Exercise
In this exercise, return each entry exactly as given.

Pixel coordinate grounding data
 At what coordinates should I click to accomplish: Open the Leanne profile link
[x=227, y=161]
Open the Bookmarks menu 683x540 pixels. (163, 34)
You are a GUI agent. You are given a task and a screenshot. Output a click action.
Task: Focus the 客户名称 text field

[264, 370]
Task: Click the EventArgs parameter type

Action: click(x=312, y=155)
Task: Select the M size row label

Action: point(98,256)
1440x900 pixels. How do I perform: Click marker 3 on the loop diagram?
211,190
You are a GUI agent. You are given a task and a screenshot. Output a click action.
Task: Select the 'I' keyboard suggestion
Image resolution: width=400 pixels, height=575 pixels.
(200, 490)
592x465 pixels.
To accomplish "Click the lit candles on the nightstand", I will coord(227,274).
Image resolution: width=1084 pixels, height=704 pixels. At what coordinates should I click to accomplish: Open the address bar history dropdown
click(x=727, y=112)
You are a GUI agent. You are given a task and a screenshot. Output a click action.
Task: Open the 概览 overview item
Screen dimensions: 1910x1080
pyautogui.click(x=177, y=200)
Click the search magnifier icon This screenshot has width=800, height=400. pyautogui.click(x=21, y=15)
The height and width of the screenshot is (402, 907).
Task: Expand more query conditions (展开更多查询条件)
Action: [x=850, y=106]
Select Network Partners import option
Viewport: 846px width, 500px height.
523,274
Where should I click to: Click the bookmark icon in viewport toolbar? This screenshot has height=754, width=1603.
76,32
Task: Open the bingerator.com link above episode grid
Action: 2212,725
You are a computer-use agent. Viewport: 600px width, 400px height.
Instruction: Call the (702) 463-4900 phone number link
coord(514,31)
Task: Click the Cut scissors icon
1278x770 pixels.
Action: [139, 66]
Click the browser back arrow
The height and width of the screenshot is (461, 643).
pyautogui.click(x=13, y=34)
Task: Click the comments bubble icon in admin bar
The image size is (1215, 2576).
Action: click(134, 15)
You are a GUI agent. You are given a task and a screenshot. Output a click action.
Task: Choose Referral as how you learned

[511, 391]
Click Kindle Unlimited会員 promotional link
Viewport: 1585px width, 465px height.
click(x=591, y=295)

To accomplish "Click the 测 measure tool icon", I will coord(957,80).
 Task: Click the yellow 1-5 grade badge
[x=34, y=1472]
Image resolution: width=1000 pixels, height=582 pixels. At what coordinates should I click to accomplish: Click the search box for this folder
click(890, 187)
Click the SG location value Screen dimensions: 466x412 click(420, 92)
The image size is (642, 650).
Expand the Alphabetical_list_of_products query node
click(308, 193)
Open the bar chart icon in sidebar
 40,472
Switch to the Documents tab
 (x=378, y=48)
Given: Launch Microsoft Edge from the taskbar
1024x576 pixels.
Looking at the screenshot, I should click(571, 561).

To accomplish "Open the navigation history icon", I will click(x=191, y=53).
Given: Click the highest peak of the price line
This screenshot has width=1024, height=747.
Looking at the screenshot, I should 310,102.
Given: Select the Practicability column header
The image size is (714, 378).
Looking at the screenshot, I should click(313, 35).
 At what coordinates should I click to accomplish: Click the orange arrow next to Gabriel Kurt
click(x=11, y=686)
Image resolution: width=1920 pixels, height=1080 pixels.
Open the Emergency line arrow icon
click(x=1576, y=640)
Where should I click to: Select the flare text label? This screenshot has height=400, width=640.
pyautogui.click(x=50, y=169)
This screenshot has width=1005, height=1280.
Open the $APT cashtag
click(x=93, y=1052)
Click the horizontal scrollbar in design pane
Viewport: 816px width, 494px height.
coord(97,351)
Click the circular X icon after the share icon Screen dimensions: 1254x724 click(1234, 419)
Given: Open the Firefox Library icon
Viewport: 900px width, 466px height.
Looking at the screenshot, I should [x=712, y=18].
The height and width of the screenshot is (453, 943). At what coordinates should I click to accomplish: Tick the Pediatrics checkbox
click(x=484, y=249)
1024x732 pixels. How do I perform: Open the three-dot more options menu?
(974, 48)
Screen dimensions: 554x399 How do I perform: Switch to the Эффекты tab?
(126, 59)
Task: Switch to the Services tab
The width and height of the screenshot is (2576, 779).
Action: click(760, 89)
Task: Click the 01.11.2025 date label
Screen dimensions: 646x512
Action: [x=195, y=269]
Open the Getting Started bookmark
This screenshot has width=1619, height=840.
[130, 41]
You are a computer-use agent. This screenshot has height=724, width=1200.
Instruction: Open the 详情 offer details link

Solution for this task
 At what coordinates should I click to accomplish: Open the Leanne profile link
[x=227, y=161]
Open the Bookmarks menu 683x540 pixels. (163, 34)
You are a GUI agent. You are given a task and a screenshot. Output a click action.
Task: Focus the 客户名称 text field

[264, 370]
Task: Click the EventArgs parameter type

Action: click(x=312, y=155)
Task: Select the M size row label

Action: point(98,256)
1440x900 pixels. How do I perform: Click marker 3 on the loop diagram?
211,190
You are a GUI agent. You are given a task and a screenshot. Output a click action.
Task: Select the 'I' keyboard suggestion
Image resolution: width=400 pixels, height=575 pixels.
(200, 490)
592x465 pixels.
To accomplish "Click the lit candles on the nightstand", I will coord(227,274).
Image resolution: width=1084 pixels, height=704 pixels. At what coordinates should I click to accomplish: Open the address bar history dropdown
click(x=727, y=112)
You are a GUI agent. You are given a task and a screenshot. Output a click action.
Task: Open the 概览 overview item
Screen dimensions: 1910x1080
pyautogui.click(x=177, y=200)
Click the search magnifier icon This screenshot has width=800, height=400. pyautogui.click(x=21, y=15)
The height and width of the screenshot is (402, 907).
Task: Expand more query conditions (展开更多查询条件)
Action: [x=850, y=106]
Select Network Partners import option
Viewport: 846px width, 500px height.
523,274
Where should I click to: Click the bookmark icon in viewport toolbar? This screenshot has height=754, width=1603.
76,32
Task: Open the bingerator.com link above episode grid
Action: 2212,725
You are a computer-use agent. Viewport: 600px width, 400px height.
Instruction: Call the (702) 463-4900 phone number link
coord(514,31)
Task: Click the Cut scissors icon
1278x770 pixels.
Action: [139, 66]
Click the browser back arrow
The height and width of the screenshot is (461, 643).
pyautogui.click(x=13, y=34)
Task: Click the comments bubble icon in admin bar
The image size is (1215, 2576).
Action: click(134, 15)
You are a GUI agent. You are given a task and a screenshot. Output a click action.
Task: Choose Referral as how you learned

[511, 391]
Click Kindle Unlimited会員 promotional link
Viewport: 1585px width, 465px height.
click(x=591, y=295)

To accomplish "Click the 测 measure tool icon", I will coord(957,80).
 Task: Click the yellow 1-5 grade badge
[x=34, y=1472]
Image resolution: width=1000 pixels, height=582 pixels. At what coordinates should I click to accomplish: Click the search box for this folder
click(890, 187)
Click the SG location value Screen dimensions: 466x412 click(420, 92)
The image size is (642, 650).
Expand the Alphabetical_list_of_products query node
click(308, 193)
Open the bar chart icon in sidebar
 40,472
Switch to the Documents tab
 (x=378, y=48)
Given: Launch Microsoft Edge from the taskbar
1024x576 pixels.
Looking at the screenshot, I should click(571, 561).

To accomplish "Open the navigation history icon", I will click(x=191, y=53).
Given: Click the highest peak of the price line
This screenshot has width=1024, height=747.
Looking at the screenshot, I should 310,102.
Given: Select the Practicability column header
The image size is (714, 378).
Looking at the screenshot, I should click(313, 35).
 At what coordinates should I click to accomplish: Click the orange arrow next to Gabriel Kurt
click(x=11, y=686)
Image resolution: width=1920 pixels, height=1080 pixels.
Open the Emergency line arrow icon
click(x=1576, y=640)
Where should I click to: Select the flare text label? This screenshot has height=400, width=640.
pyautogui.click(x=50, y=169)
This screenshot has width=1005, height=1280.
Open the $APT cashtag
click(x=93, y=1052)
Click the horizontal scrollbar in design pane
Viewport: 816px width, 494px height.
coord(97,351)
Click the circular X icon after the share icon Screen dimensions: 1254x724 click(1234, 419)
Given: Open the Firefox Library icon
Viewport: 900px width, 466px height.
Looking at the screenshot, I should [x=712, y=18].
The height and width of the screenshot is (453, 943). At what coordinates should I click to accomplish: Tick the Pediatrics checkbox
click(x=484, y=249)
1024x732 pixels. How do I perform: Open the three-dot more options menu?
(974, 48)
Screen dimensions: 554x399 How do I perform: Switch to the Эффекты tab?
(126, 59)
Task: Switch to the Services tab
The width and height of the screenshot is (2576, 779).
Action: click(760, 89)
Task: Click the 01.11.2025 date label
Screen dimensions: 646x512
Action: [x=195, y=269]
Open the Getting Started bookmark
This screenshot has width=1619, height=840.
[130, 41]
You are a computer-use agent. This screenshot has height=724, width=1200.
Instruction: Open the 详情 offer details link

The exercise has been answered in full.